Published on: 21st December 2016
Case Study 25
Learning Health System
Principal Investigators: Prof Darren Ashcroft and Dr Niels Peek, The University of Manchester, Technical Lead: Mr Richard Williams, The University of Manchester, Research Associates: Dr Richard Keers, Mr Mark Jeffries, The University of Manchester and Mr Wouter Gude, University of Amsterdam
Software developers have created an easy-to-view electronic dashboard that helps general practices identify patients at-risk of medication errors and take action before any potential harm can occur.
A recent study of English general practices identified errors in 5% of prescription medicines, with one in 550 containing a potentially life threatening error. Another study has shown that medication errors cost the NHS on average, about £500m per year.
To address these issues, researchers at The University of Manchester developed a new computer system that allows general practices to avoid potentially unsafe situations by delivering carefully targeted information to health professionals.
Building on existing research from the University of Nottingham (PINCER), the research team developed a program that is able to search an entire database of patient records. Any patient identified as being ‘at risk’ of potential medication errors is then flagged up to pharmacists working in surgeries in an easy to view, visual dashboard of information.
Patients identified as ‘at-risk’ could, for example, have been receiving a repeat prescription for a long period of time without having been invited to a check-up, or be on a complex mix of medications that need to be carefully managed.
The dashboard allows health professionals to understand quickly whether any additional action needs to be taken to address the situation.
The success of the SMASH intervention will be assessed by counting the number of patients that are at risk of medication-related harm before and after the trial.
The study is currently 6 months into its trial phase in Salford but there is already a significant reduction in medication safety issues in recruited GP practices across Salford.

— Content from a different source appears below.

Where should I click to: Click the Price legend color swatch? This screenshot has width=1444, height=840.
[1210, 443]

The data gathered from this project provides invaluable insights for researchers and health service managers, for example, how medication is distributed across an entire city region.

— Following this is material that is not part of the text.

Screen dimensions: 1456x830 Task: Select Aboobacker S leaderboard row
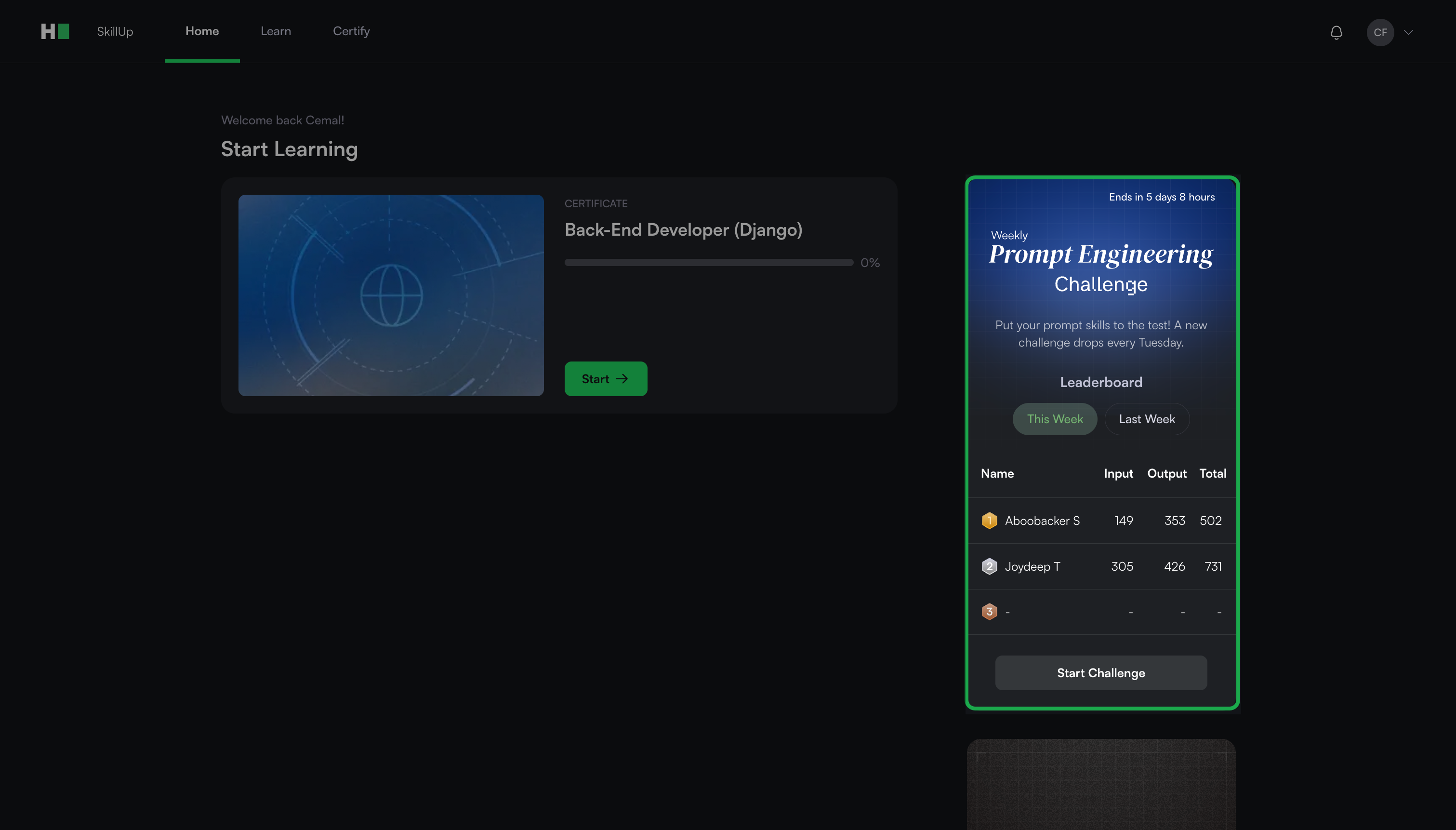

Alongside data from the dashboard, researchers will also conduct interviews with pharmacists to understand how the system works in practice. This information will be used to draw-up a set of guidelines that can help other institutions looking to develop similar dashboard systems.
Ultimately the research team are hopeful that the impact of the SMASH dashboard will be a reduction in the number of medication errors across the UK and an improvement in health services for patients.